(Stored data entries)
++++++
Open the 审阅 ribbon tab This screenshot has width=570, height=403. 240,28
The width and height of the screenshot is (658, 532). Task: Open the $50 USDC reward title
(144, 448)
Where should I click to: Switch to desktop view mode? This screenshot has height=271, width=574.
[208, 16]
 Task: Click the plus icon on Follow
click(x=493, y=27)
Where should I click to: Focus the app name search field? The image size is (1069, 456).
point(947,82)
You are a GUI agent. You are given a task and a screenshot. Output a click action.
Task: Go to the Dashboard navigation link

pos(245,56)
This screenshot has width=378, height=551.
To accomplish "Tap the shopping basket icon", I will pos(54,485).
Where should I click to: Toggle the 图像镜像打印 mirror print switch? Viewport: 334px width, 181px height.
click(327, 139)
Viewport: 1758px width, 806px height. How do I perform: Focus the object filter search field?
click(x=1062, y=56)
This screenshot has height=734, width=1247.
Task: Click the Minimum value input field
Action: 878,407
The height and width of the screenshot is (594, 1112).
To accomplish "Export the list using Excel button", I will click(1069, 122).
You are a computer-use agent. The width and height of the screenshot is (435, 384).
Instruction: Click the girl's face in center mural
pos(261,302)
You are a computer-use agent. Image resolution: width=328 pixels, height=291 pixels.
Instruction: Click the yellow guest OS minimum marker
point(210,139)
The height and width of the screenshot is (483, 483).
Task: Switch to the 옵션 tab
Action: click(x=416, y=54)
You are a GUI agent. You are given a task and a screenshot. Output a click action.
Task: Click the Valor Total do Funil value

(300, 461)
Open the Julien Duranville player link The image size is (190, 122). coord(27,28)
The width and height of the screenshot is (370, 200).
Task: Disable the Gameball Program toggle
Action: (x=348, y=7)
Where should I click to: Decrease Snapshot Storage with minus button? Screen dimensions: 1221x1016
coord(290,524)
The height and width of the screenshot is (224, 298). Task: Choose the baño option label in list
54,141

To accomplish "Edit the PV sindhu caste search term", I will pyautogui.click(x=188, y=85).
++++++
_Task directions_:
All lines with the string "computer" must be copied from the data.

_Result_:
You are a computer-use agent. The width and height of the screenshot is (435, 384).
You are a computer-use agent. Image resolution: width=328 pixels, height=291 pixels.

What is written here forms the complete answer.